When asked about his work, Gerard Alessandrini is modest.
“It’s nothing new,” he said of his now-famous musical parody, Forbidden Broadway. “People have been changing lyrics to favorite songs for millenniums.”
And, with Alessandrini’s continuous work, this tradition may continue for many more millenniums. The creator and author of the off-Broadway parody of the Great White Way has created a popular and successful show that has lasted for two decades and shows no signs of slowing down.
A roast of the current and past Broadway seasons, Forbidden Broadway parodies musicals, plays and the actors in them. Nothing is safe in this show – everything from the topics to the performances to the marketing is addressed.
Alessandrini is no stranger to the theatre world. He has been seeing shows his entire life. His first was Follies, which was trying out in Boston. “People were taken aback by it,” he said. “it was so rich and full of so many layers. It was tremendous – not only was the story great, but the staging was out of this world.”
Throughout his life, his standards have remained high. He said he appreciates theater that tells a solid story. “I like…when the songs are integrated, not superfluous,” he said. “I don’t like musicals when they stop a story they are telling to sing a gratuitous song. I like when the song tells the story.”
Forbidden Broadway began 25 years ago, with spoofs of Evita and Dreamgirls. Nine was in its original production then, and Rex Harrison was starring in a revival of My Fair Lady and Lauren Bacall was the star of Woman of the Year. The response, Alessandrini said, was enormous.
“No one had heard anything like this,” he said. “People were very tickled by it. It was Off-Broadway – you discovered it yourself. It was a very in thing to do.”
The show’s topics have spanned original productions like Rent, long-standing legends like Les Miserables, and revivals like Kiss Me Kate. The current show, Forbidden Broadway: Special Victims Unit examines some of the crimes committed on the Great White Way by criminals such as Harvey Feinstein, Disney and Yoko Ono.
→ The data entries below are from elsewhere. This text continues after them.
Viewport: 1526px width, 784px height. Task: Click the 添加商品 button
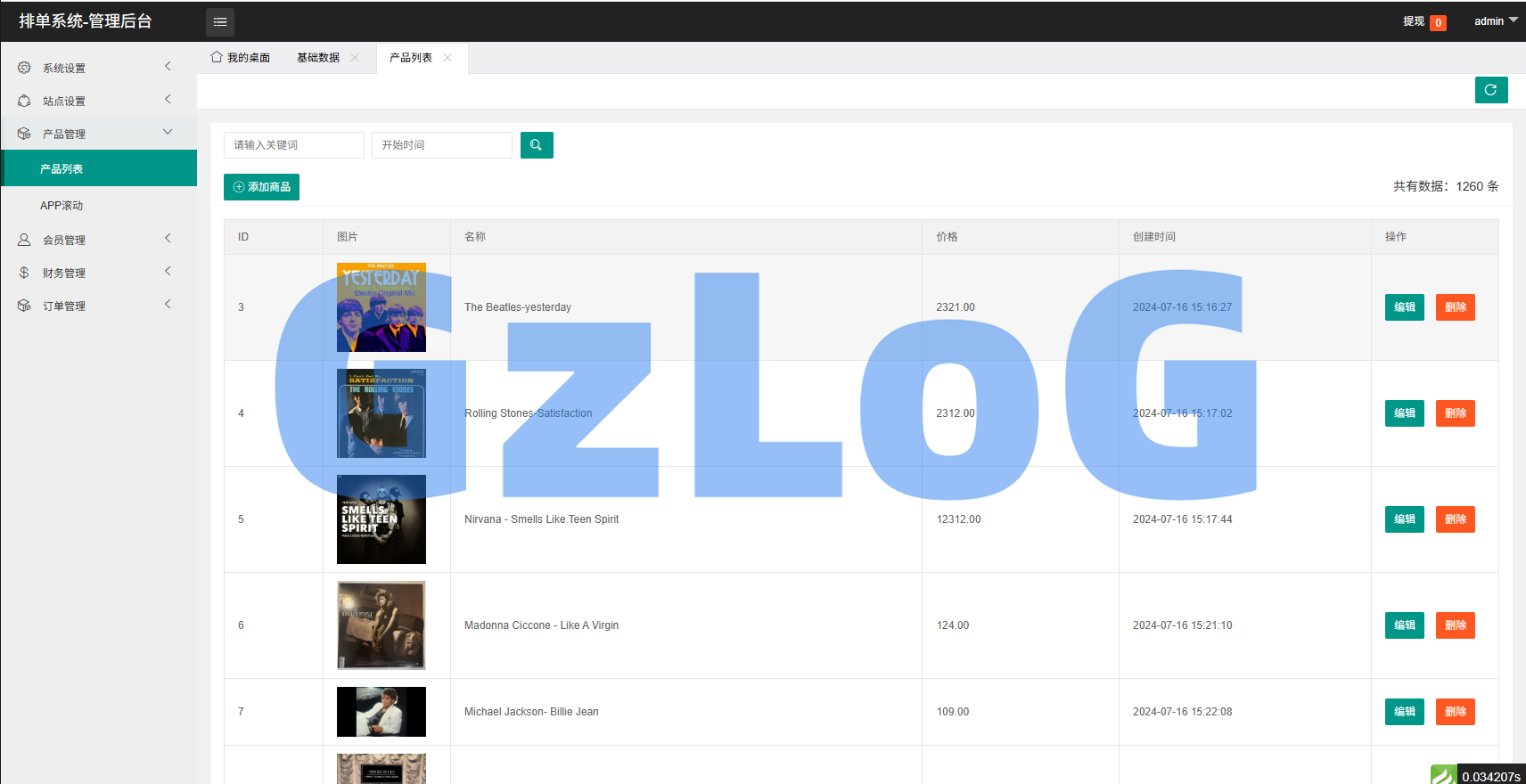click(261, 187)
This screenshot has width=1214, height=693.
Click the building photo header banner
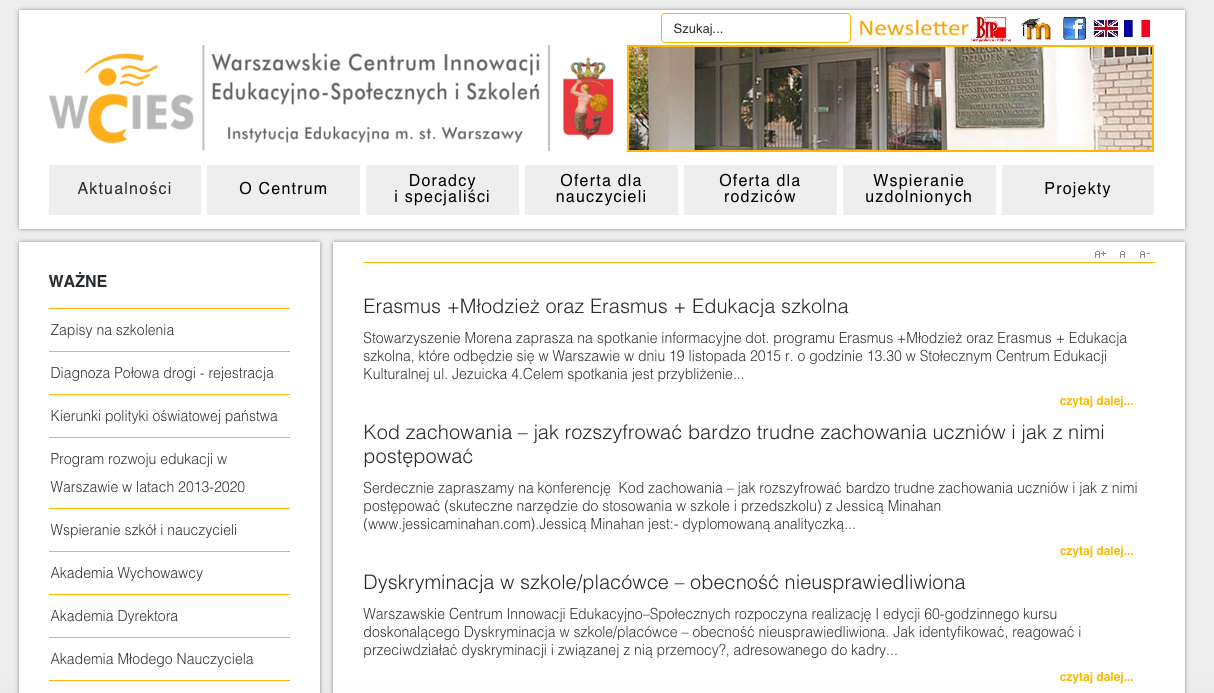click(x=890, y=98)

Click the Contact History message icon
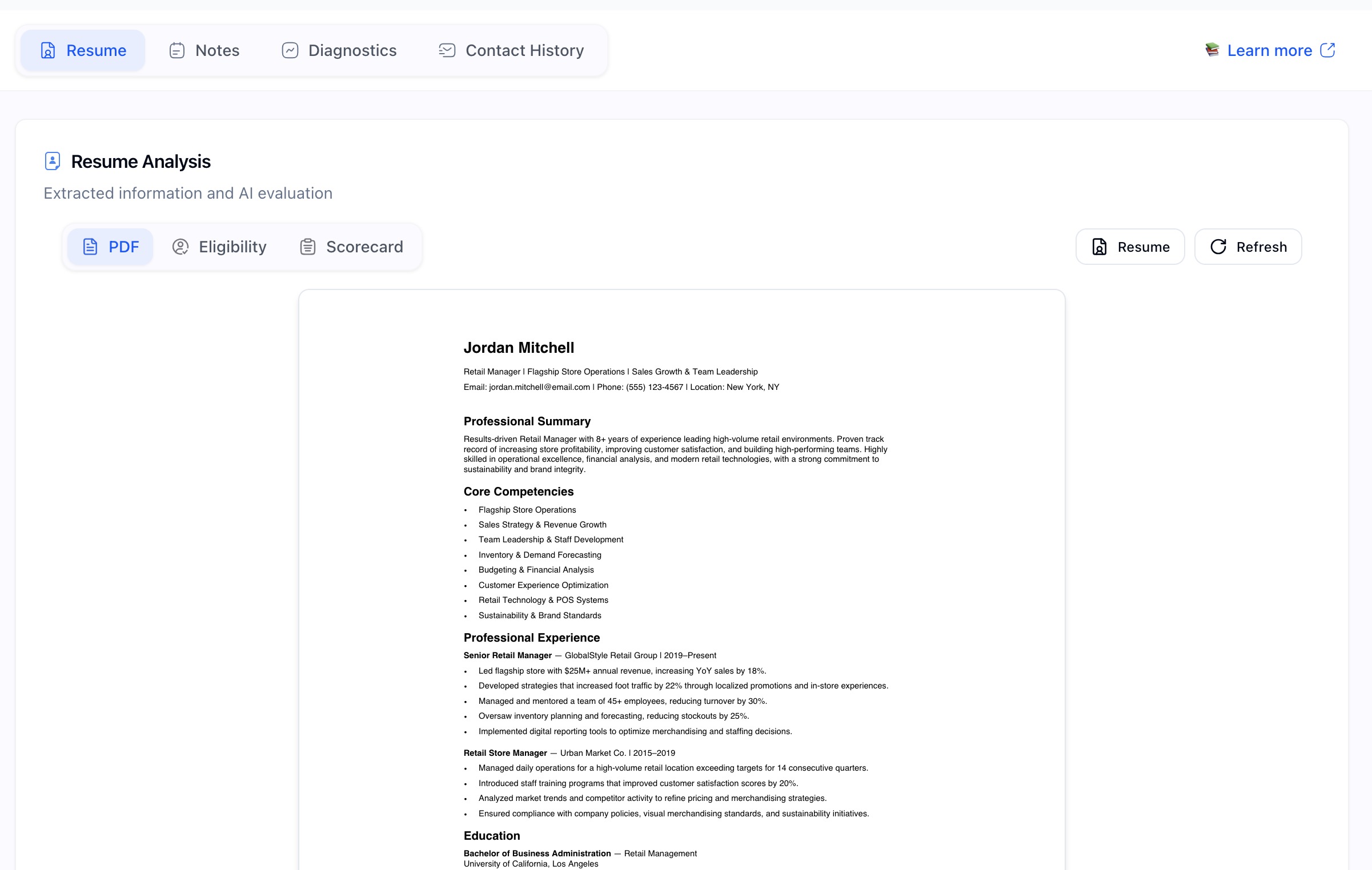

“When I see a show, I’m not thinking at all how to spoof it,” Alessandrini said. “I have to pay for my own ticket anyway – if I pay a lot of money and feel ripped off, I feel the same anger that an audience member would feel. I go and enjoy it or not enjoy it, and I think, ‘We should do a parody of the show, because a lot of people have seen it. How can we do it? What’s funny about this show? What’s unique? How does it fit into the Broadway landscape? Is it a rehash? Is it part of a trend?’ When I find out how it fits, then I look for songs in the show that we can use.’”
Along with the shows themselves, Alessandrini is also a fan of parodying the stars of Broadway. Past victims have included Brooke Shields, Chita Rivera and even the New York Times theatre critic Ben Brantley, with “I Hate Men” rewritten to be, “I Hate Ben.” Many times, the person who is being spoofed is in the audience, watching a parody of his or herself onstage. Current “victims” include Julia Roberts and Patti LuPone and Hugh Jackman. When the celebrities are there, they are generally good sports, Alessandrini said.
The artistry, or lack thereof, on the Great White Way is a popular topic in Alessadrini’s show, but the business and financial aspects are not ignored and touched upon several times in the Special Victims Unit performance. The title song of Disney’s Beauty and the Beast is rewritten to be “Beauty’s Been Decreased,” and The Lion King’s “Can You Feel the Love Tonight?” changes the word “love” to “pain,” addressing the actor’s costumes and how their physical ailments are treated by a doctor “who works for Disney, too.”
“I’m not for commercialism,” he said. “I think it’s OK to an extent, but when it’s only that, when people aren’t experiencing the storytelling of theatre, I think they’re missing something. When the finances make it impossible that only spectacle or commercial theatre can be done, that’s unfortunate. I don’t mind being the person to say that.”
While a new production of the show comes out about every two years, Alessandrini frequently updates his skits to include recent openings or closings. He compared his comedic work to being the fashion editor of a magazine. Despite Forbidden Broadway being a small show, he considers its appeal broad, and if the material becomes tired, it can be renewed and refreshed.
While his parodies can be quite scathing, Alessandrini is generous with his praise of the current Broadway season. Ad admirer of Grey Gardens and Spring Awakening, he was impressed by both show’s sound and storytelling.
“I’d like to see more of what Grey Gardens and The Light in the Piazza and Avenue Q accomplished,” he said. “Those were new ways to integrate the songs into the stories and tell the stories. And we always have great revivals. If you look at any great musical, that’s what they are – singular. Unique. That’s why they’re great – each one has to reinvent the one for its own world.”
While Alessandrini has ambitions of his own writing, he plans to continue Forbidden Broadway as well.
“I don’t want to do it just for the sake of doing it,” he said. “I keep my pencil sharp.”